Is It God-Centered to Praise People?

Isn’t the commendation of people idolatrous? If we should make our boast in God alone, how dare we praise mere people? Have we gone off the deep end, away from God-centeredness and into the popular cultural psycho-jargon of self-esteem?

No.

If we aim to spread a passion for the supremacy of God in all things – including the commendation of people – then we are most definitely not speaking of their self-esteem. The jails are full of individuals who already have too much self-esteem. Just about all they think of is themselves. They, like we, are born that way: self-centered. Who has ever heard an infant in the nursery crying because some other child is wet or hungry?

We should not shrink from affirming people. To affirm people well is to affirm the work of God in them, and God is at work everywhere. Even the unbeliever is stamped in his image.
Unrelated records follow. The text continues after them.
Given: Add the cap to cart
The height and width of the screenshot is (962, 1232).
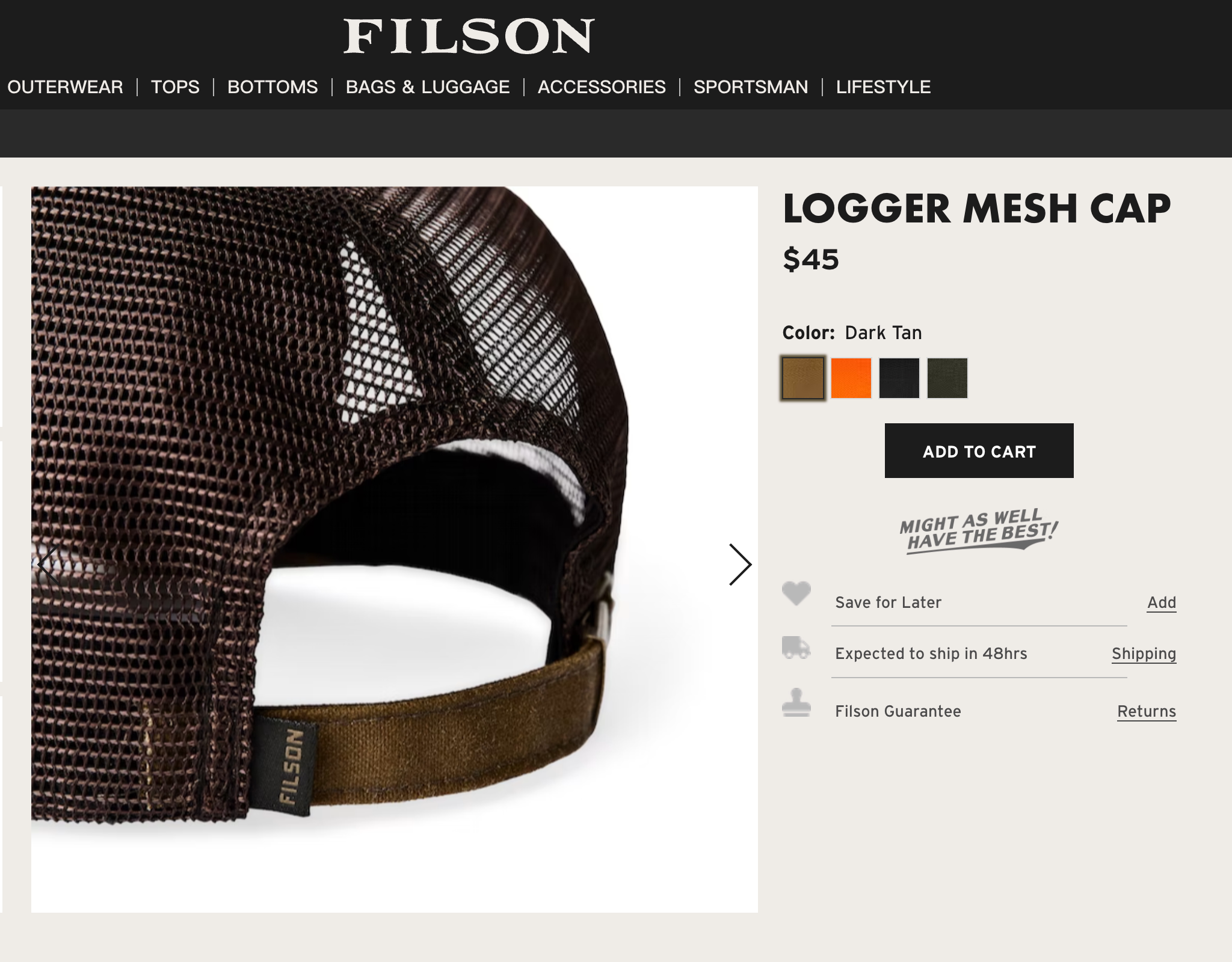Looking at the screenshot, I should click(x=979, y=451).
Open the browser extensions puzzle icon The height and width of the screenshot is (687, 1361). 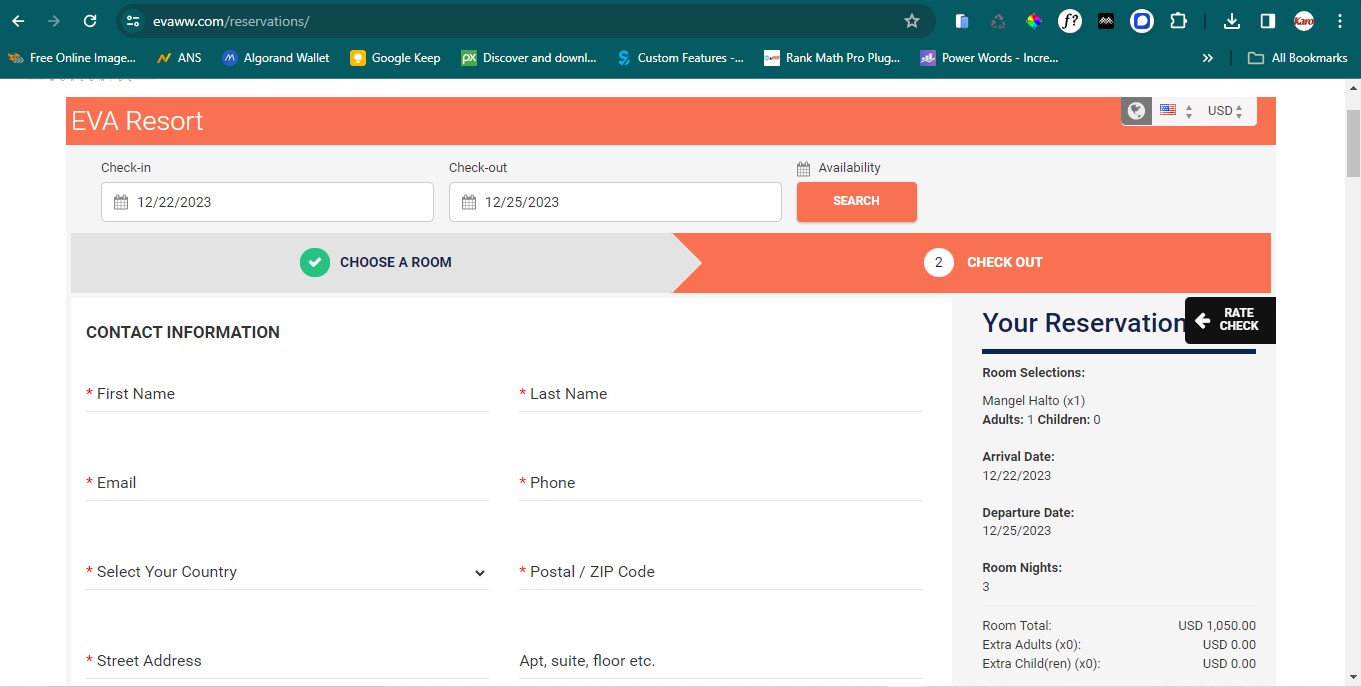point(1179,20)
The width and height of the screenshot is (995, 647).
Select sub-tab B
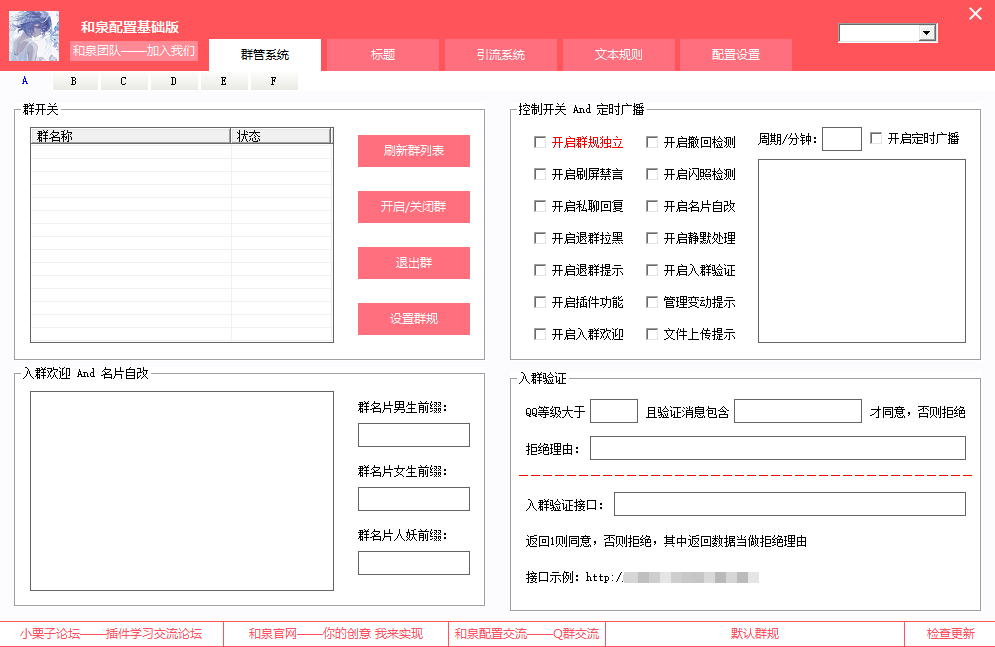[x=74, y=82]
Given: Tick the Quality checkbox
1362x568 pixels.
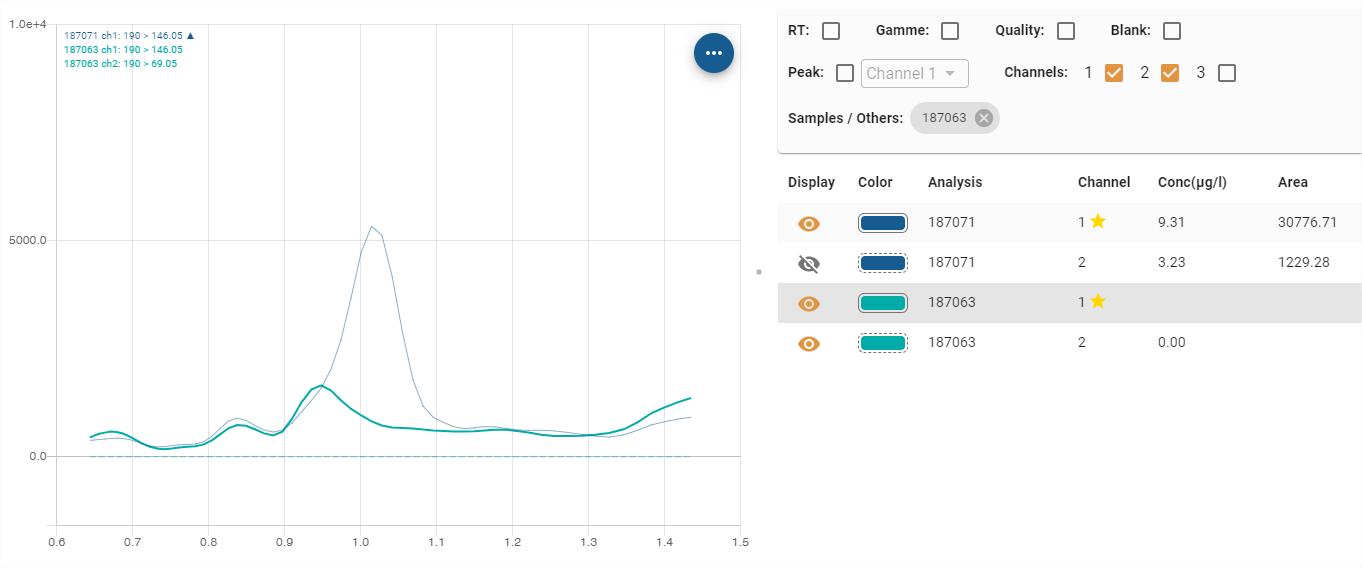Looking at the screenshot, I should (1066, 31).
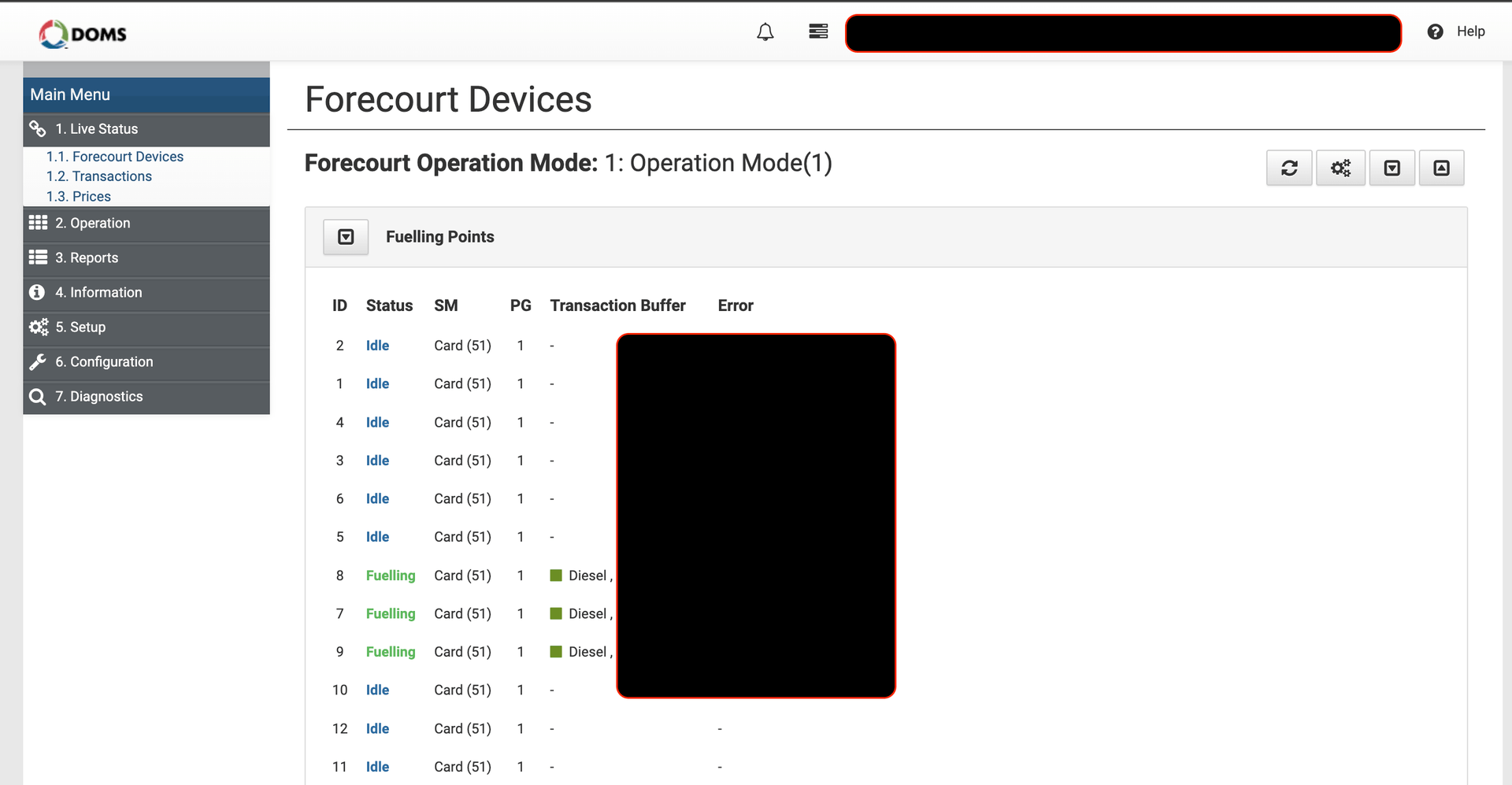Viewport: 1512px width, 785px height.
Task: Open the 3. Reports menu section
Action: tap(87, 258)
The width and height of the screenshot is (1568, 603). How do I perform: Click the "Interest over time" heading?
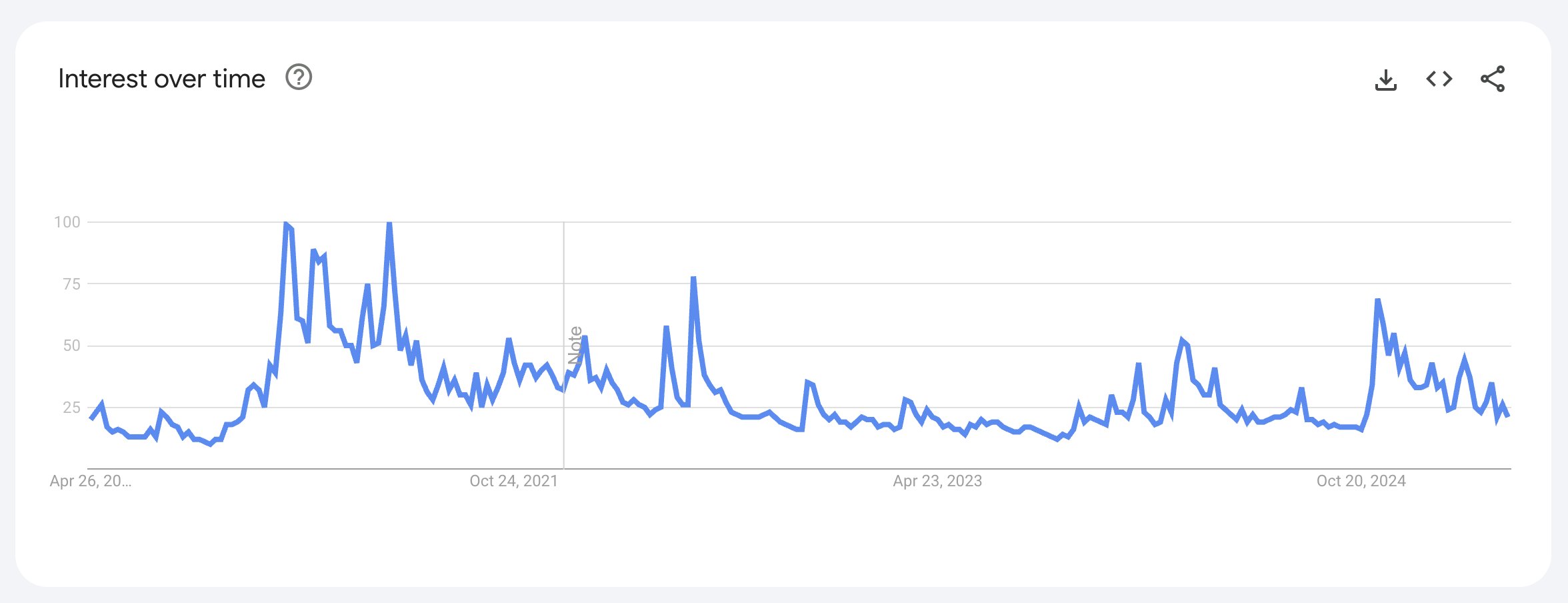click(x=161, y=79)
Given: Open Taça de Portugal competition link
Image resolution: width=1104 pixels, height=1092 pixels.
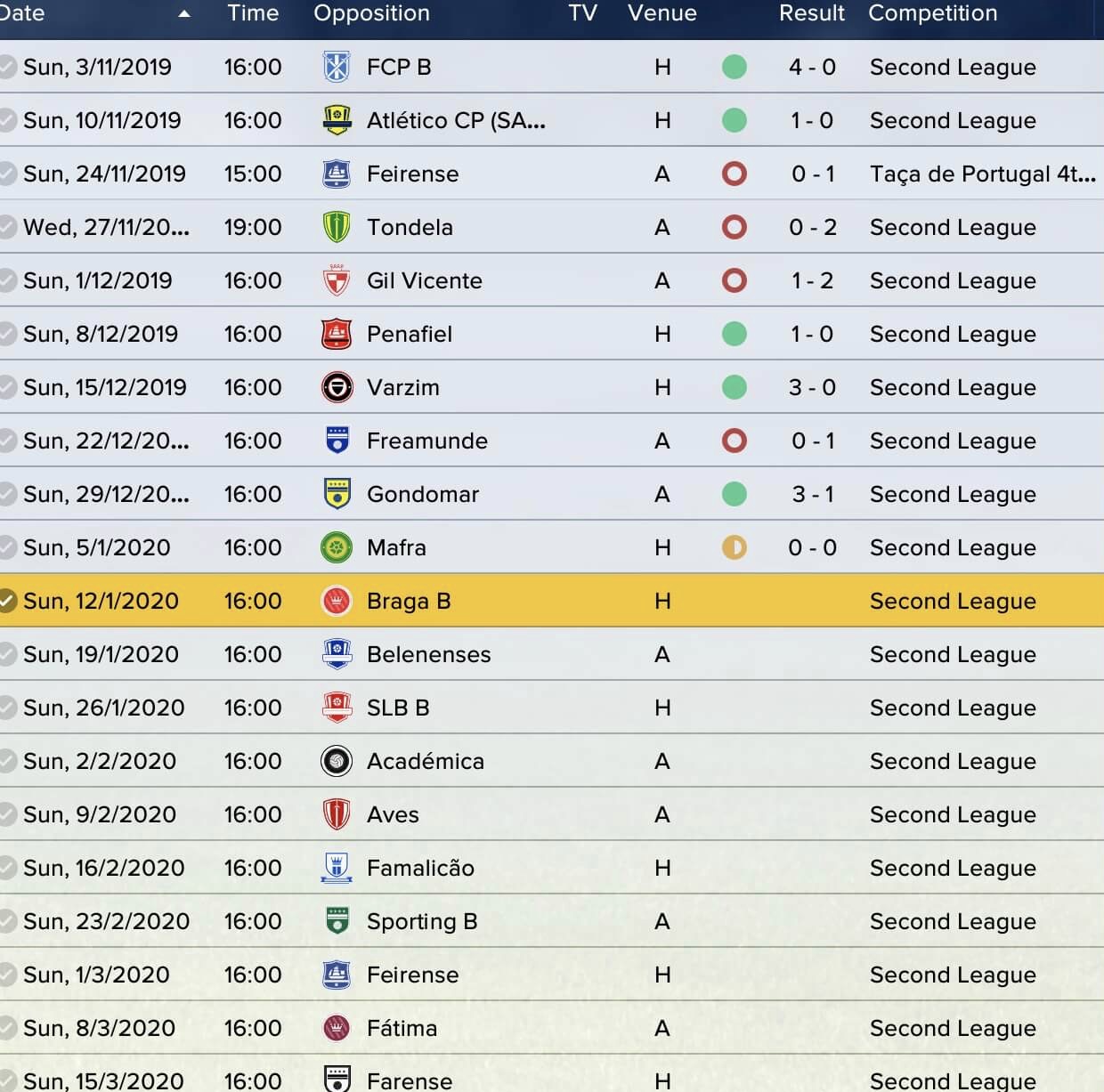Looking at the screenshot, I should (x=983, y=174).
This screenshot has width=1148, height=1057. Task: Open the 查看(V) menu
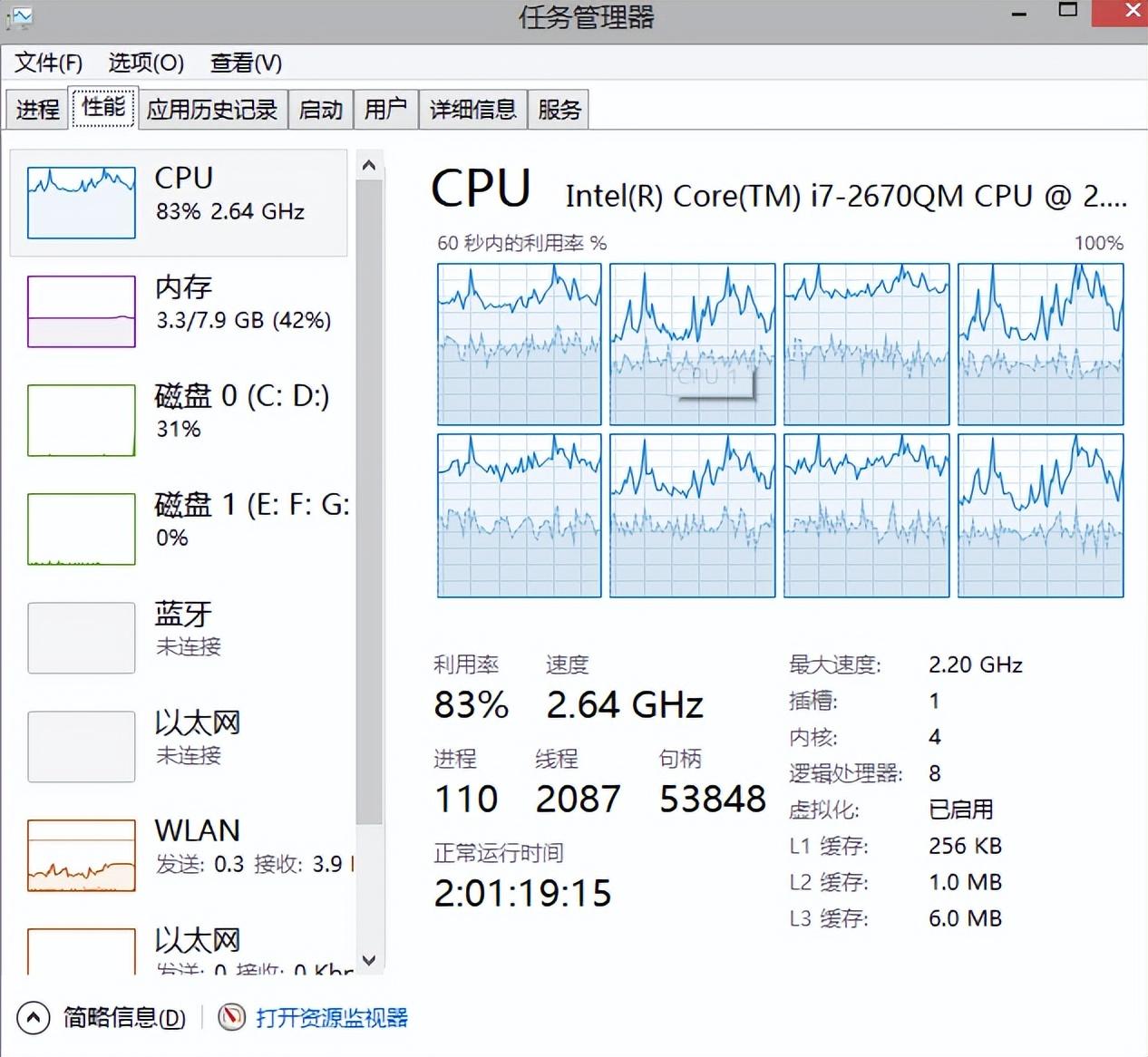coord(246,63)
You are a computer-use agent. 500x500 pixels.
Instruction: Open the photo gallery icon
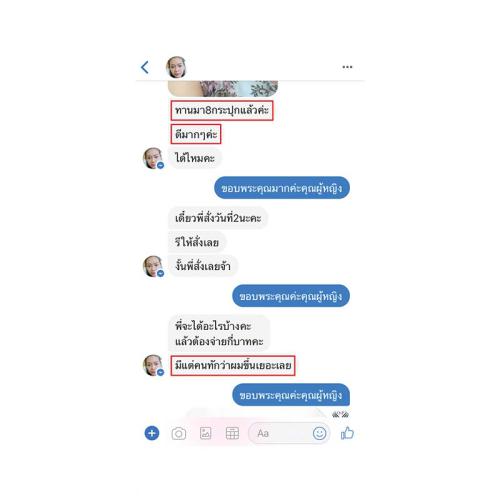[205, 433]
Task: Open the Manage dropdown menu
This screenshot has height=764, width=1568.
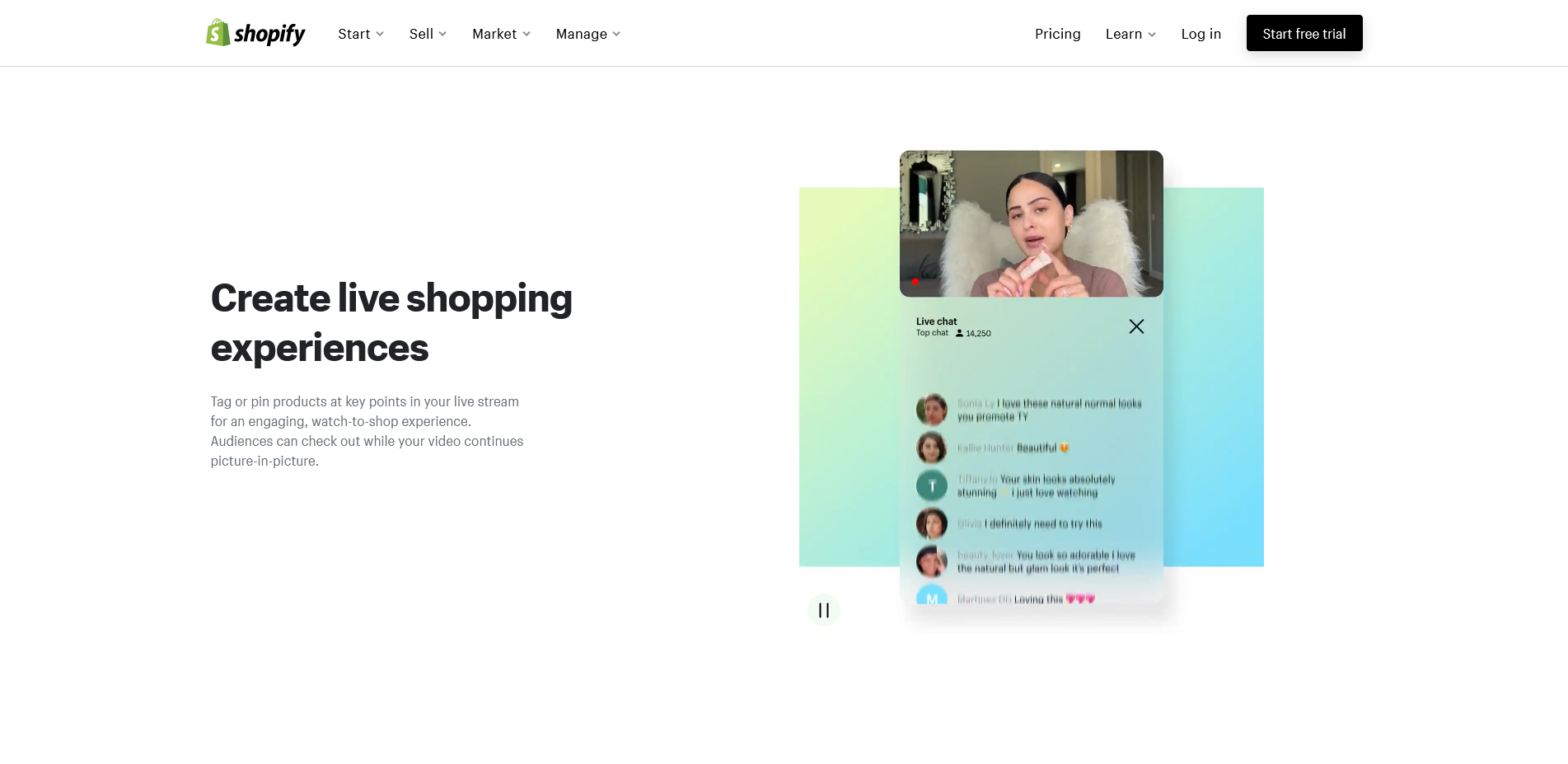Action: tap(587, 34)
If we seek for his work, we can find it. We shall find it. That’s why the subtitle of my book Practicing Affirmation is: The God-Centered Praise of Those Who Are Not God.

Affirming well is both a science that can be studied, learned, and taught (hence books can be written about it), and it is an art. A good artist has a kind of eye. The good artist sees something, and then helps others see it. We can ask God for eyes that see.

If you think praising people is idolatrous, then fasten your seat-belt and put on your heresy crash helmet for this next assertion: God himself praises people. I can hear the objections: “What!? God praises people!? That’s totally upside down!” But God does indeed praise people.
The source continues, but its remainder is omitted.